The Mountaineers are in Las Vegas tonight for the first of two back to back games as part of the Las Vegas Invitational. The LVI bills itself as a "tournament," but it's not. The 'Eers are slated to face Missouri State tonight, and the No. 7-ranked Baylor Bears tomorrow, regardless of the outcome of other games. What are the odds that WVU plays two straight games against teams called "The Bears"? I don't know, but I bet there's money to be won in Vegas if you can find a way to bet on it. Here's what will be key tonight for the Mountaineers:
- Can Truck bounce back? After being absolutely awesome two weeks ago against Miami, Truck Bryant has struggled to find his shot. Back-to-back 4-for-12 outings aren't going to cut it for a player who is counted on to contribute heavily to WVU's point total. As frustrating as it is to Mountaineer fans, as goes Truck, goes this team. He has to be able to put the ball in the hole, but he can't turn the ball over either in the traditional manner or via ill advised shots. Truck needs to stop playing like he's played his entire career at WVU and start playing like a player who understands he controls his team's destiny.
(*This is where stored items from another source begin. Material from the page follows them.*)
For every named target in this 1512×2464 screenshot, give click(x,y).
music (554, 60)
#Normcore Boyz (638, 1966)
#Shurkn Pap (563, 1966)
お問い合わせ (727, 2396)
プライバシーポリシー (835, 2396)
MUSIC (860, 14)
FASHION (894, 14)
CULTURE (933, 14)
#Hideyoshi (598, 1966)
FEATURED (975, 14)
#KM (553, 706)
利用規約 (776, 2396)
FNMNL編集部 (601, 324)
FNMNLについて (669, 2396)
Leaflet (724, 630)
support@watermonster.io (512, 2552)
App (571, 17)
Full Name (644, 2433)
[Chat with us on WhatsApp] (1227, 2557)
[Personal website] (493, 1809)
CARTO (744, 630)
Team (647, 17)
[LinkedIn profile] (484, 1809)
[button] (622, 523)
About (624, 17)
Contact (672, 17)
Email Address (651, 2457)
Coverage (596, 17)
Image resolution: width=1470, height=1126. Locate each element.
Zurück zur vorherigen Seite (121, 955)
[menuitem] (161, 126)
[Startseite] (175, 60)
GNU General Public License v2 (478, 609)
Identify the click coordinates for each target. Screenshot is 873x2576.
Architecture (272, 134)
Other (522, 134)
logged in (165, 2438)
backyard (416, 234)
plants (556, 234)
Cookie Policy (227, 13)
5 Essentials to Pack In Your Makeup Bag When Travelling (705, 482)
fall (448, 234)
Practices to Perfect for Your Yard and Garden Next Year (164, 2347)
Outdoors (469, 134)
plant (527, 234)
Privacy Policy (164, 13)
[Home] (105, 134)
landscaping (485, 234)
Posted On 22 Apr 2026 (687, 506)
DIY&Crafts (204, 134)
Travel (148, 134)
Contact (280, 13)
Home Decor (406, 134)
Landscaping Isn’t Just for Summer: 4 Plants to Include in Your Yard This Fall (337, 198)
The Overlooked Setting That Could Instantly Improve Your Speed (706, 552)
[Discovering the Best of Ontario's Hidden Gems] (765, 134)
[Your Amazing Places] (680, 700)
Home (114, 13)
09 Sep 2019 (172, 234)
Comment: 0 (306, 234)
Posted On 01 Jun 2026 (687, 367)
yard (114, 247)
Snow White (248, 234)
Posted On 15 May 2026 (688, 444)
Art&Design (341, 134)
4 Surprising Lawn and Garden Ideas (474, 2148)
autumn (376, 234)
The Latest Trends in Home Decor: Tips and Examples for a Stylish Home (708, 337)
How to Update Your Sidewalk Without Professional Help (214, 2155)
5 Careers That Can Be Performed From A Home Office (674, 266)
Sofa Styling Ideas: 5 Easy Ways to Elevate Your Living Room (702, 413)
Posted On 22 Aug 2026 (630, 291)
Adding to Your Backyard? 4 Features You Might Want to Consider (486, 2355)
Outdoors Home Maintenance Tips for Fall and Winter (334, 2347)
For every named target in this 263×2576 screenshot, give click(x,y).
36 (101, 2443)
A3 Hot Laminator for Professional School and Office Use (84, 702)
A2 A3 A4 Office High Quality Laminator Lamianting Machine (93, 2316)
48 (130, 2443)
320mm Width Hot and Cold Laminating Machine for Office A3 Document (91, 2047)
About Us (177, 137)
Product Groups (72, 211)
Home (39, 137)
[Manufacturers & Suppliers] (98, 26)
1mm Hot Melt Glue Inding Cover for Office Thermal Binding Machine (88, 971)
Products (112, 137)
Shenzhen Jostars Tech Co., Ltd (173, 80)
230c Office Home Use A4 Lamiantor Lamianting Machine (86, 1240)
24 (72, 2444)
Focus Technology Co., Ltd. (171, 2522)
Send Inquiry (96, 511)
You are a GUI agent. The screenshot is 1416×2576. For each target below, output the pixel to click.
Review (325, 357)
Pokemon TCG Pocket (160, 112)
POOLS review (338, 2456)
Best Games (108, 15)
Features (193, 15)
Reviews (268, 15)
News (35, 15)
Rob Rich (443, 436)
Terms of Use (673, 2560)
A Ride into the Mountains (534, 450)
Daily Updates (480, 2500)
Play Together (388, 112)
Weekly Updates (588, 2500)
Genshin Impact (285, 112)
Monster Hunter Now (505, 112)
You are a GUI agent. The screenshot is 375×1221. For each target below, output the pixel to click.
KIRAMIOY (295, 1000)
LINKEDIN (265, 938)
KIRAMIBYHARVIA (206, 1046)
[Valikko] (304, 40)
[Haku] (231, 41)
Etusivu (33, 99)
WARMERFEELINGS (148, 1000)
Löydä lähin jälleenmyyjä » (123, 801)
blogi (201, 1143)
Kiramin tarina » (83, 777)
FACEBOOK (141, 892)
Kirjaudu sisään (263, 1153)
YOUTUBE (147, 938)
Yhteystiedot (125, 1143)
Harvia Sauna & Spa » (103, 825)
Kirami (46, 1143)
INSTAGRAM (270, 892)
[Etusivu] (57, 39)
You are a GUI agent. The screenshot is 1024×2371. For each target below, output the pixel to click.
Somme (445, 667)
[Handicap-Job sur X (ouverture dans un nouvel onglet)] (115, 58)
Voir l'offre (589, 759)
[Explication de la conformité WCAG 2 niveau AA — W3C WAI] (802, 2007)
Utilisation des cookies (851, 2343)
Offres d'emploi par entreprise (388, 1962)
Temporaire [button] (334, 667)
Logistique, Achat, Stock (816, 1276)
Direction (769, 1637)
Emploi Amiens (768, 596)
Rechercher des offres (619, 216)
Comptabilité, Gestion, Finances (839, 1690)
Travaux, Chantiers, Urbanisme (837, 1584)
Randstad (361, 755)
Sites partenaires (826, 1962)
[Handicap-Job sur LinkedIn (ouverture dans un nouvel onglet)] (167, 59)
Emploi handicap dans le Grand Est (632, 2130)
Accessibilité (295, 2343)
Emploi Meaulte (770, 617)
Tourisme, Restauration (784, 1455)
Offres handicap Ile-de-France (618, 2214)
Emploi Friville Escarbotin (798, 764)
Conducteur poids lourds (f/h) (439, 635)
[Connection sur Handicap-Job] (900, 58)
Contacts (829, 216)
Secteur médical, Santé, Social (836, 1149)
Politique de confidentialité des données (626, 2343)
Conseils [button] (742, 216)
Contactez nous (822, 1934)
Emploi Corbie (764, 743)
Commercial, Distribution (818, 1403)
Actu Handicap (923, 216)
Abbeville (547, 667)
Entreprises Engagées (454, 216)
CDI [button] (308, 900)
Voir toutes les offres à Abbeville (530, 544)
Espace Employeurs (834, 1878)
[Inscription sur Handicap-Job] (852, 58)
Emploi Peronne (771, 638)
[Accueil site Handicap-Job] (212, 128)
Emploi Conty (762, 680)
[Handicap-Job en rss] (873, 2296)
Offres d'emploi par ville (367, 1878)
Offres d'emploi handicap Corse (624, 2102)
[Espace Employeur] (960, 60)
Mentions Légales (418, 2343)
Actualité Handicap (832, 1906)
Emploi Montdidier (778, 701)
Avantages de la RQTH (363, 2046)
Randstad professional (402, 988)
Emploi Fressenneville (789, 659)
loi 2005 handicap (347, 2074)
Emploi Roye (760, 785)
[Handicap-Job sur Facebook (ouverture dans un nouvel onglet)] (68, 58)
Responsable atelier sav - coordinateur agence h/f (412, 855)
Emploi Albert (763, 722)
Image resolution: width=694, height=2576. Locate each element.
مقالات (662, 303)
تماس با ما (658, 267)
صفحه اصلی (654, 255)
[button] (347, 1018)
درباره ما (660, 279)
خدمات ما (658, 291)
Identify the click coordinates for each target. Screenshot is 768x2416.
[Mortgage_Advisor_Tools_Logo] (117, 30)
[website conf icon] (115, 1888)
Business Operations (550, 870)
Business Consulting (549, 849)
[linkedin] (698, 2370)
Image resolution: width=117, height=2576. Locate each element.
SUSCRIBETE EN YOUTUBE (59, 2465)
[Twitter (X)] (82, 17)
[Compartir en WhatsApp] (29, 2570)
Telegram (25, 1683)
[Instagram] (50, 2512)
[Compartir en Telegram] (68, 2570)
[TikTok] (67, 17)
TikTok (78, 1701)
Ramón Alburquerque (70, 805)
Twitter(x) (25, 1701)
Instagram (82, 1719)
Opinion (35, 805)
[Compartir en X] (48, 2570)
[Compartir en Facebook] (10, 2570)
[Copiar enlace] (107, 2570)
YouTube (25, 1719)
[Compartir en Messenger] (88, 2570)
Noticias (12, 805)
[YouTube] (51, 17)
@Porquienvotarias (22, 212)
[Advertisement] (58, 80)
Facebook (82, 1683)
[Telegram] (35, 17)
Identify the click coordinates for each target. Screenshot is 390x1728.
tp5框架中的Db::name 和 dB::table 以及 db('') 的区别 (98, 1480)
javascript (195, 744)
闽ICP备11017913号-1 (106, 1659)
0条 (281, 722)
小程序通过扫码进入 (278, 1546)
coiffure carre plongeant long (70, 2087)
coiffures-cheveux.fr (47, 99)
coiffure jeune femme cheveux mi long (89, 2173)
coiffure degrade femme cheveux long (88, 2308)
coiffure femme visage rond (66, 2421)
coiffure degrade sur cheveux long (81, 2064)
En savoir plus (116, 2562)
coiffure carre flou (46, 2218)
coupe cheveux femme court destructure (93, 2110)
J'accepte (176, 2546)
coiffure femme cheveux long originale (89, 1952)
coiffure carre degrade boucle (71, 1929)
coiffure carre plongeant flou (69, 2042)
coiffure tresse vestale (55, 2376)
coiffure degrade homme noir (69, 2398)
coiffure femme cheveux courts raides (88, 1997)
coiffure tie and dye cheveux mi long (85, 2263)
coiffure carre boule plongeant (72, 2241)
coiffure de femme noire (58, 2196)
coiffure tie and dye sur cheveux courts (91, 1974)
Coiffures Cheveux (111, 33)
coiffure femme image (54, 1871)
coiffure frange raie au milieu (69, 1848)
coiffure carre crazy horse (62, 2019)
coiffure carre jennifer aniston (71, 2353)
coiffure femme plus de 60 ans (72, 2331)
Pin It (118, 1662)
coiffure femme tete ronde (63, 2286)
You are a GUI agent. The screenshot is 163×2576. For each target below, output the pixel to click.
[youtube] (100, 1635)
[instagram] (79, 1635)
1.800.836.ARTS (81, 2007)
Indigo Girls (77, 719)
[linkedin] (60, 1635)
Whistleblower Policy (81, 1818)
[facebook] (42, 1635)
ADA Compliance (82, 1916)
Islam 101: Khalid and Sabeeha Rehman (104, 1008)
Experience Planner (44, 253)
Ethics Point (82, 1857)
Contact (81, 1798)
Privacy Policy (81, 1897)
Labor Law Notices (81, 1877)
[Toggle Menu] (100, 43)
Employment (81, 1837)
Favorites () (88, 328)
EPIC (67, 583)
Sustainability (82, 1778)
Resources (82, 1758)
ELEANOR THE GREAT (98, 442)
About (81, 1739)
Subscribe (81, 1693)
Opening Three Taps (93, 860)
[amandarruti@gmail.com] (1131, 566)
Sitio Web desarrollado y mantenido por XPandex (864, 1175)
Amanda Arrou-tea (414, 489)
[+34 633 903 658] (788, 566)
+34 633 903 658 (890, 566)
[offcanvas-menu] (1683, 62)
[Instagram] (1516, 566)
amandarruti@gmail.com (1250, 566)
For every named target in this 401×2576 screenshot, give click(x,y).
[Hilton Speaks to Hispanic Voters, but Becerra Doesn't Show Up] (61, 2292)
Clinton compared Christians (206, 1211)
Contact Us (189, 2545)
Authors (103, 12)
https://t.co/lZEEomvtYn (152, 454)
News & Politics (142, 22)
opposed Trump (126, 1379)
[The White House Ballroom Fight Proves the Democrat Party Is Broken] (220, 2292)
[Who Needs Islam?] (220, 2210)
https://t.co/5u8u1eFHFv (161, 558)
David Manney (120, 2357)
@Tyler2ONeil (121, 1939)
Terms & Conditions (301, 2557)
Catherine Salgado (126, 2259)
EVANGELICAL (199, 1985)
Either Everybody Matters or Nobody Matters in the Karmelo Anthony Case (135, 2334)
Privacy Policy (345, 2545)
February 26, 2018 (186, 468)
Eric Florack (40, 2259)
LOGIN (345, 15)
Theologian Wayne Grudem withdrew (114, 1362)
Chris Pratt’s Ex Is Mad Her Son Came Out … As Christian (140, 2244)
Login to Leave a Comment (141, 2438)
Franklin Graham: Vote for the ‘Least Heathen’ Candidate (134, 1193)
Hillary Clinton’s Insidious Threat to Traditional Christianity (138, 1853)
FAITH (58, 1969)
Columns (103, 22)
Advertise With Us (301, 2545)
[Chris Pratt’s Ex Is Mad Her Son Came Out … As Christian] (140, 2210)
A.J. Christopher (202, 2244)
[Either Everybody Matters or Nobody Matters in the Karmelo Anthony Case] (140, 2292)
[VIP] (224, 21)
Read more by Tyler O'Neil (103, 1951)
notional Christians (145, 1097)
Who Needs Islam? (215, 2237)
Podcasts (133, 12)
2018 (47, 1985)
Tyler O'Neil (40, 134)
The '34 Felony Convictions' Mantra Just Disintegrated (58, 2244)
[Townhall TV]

- Can the freshmen reign in Weems? Kevin Jones aside, the WVU's forwards have had some issues so far this season. Missouri State is led by 6-foot-6 swingman Kyle Weems, a rangy and athletic forward who is as good on the boards as he is on the wing. WVU will have a tough time matching up with Weems, and he will probably be the responsibility of freshmen Keaton Miles and Aaron Brown. If the young Mountaineers can keep MSU's senior in check, they should be able to stifle the Bears with their pressure man to man defense. If they can't, Weems could find himself the recipient of more than a few easy put-backs, as WVU has had a hard time boxing out so far this season.
- Can the Turk continue the offensive aggression? It seems to me that sometimes junior forward Deniz Kilicli forgets how big he is and forgets that once he gets the ball in the post, he can will it into the basket. Kilicli is not the best freelancer on the team and generally has trouble creating his own shot, which is why the WVU offensive plan must be to feed him early and often. This has two desired effects. First, it gets Kilicli rolling early, something he's had trouble with. Second, it takes a bit of the pressure off of Kevin Jones who draws the bulk of the opposing defense's attention. Kilicli has to get aggressive himself, and not worrying about picking up a couple offensive fouls in the process.